— GOAL OF THE EXERCISE —
Nothing but the lines from the one containing "Viewport: 1024px width, 766px height." through the last line of the data below should be returned, each exactly as it stands, pictures excluded.

------------

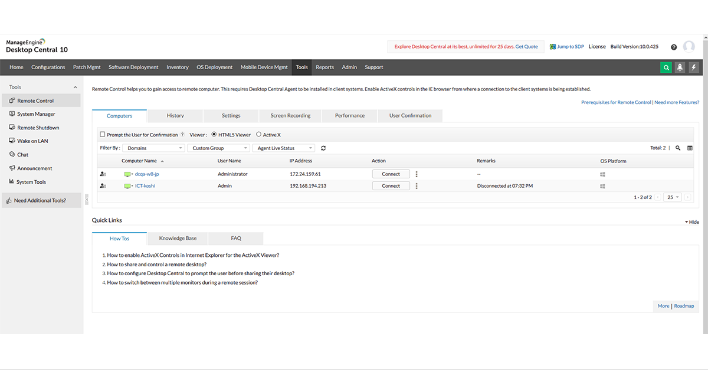The width and height of the screenshot is (708, 370).
Task: Open the help question mark icon
Action: pos(673,47)
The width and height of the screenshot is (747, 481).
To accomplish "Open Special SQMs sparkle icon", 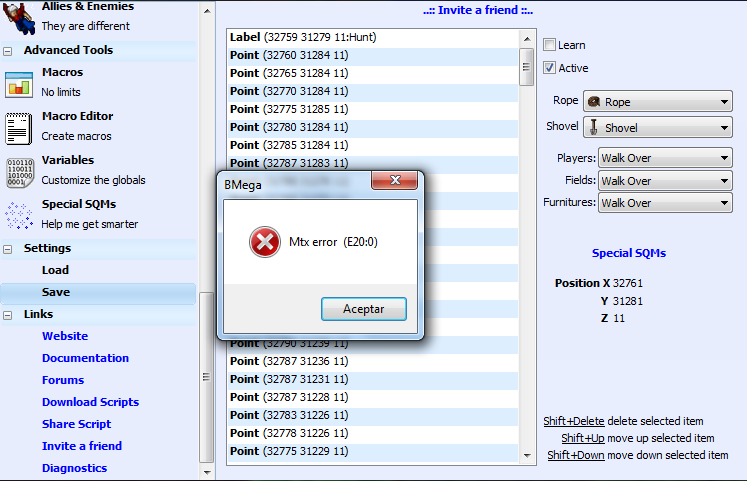I will (x=19, y=214).
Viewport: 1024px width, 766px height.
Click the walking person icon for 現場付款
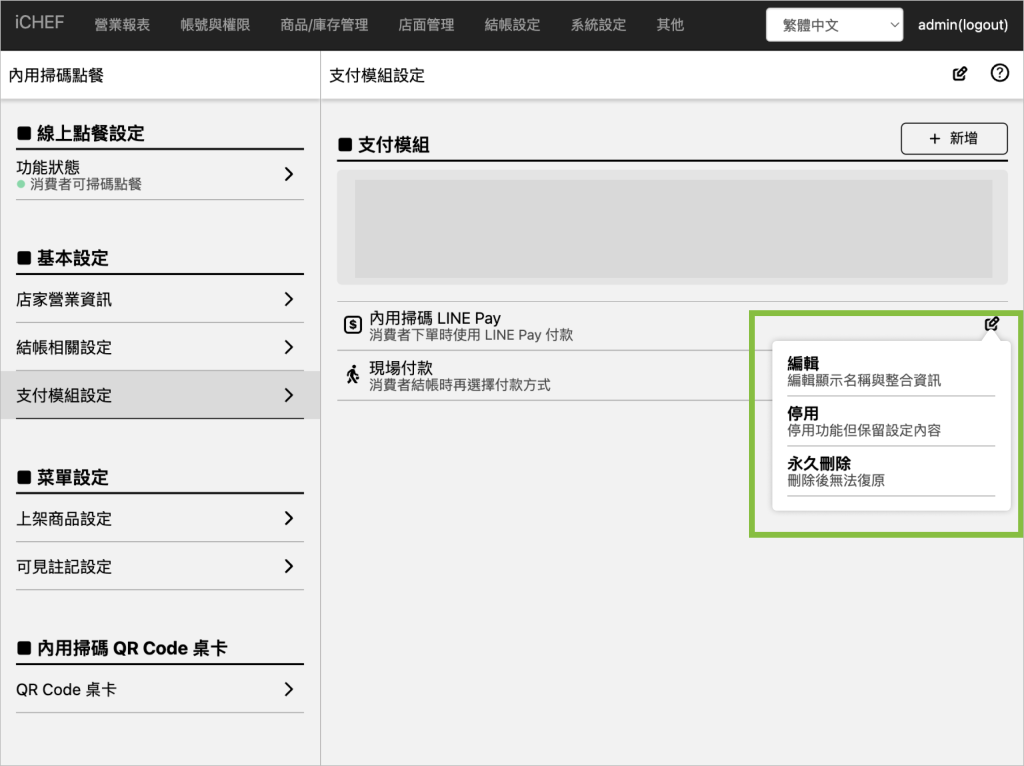point(352,375)
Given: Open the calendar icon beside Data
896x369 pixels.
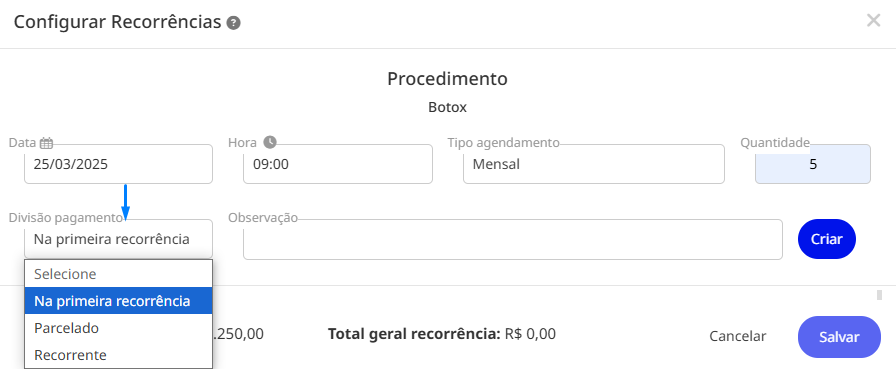Looking at the screenshot, I should (x=47, y=143).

------------

— YOUR RESPONSE —
Viewport: 1024px width, 766px height.
Click the walking person icon for 現場付款
point(352,375)
Given: Open the calendar icon beside Data
896x369 pixels.
Looking at the screenshot, I should (x=47, y=143).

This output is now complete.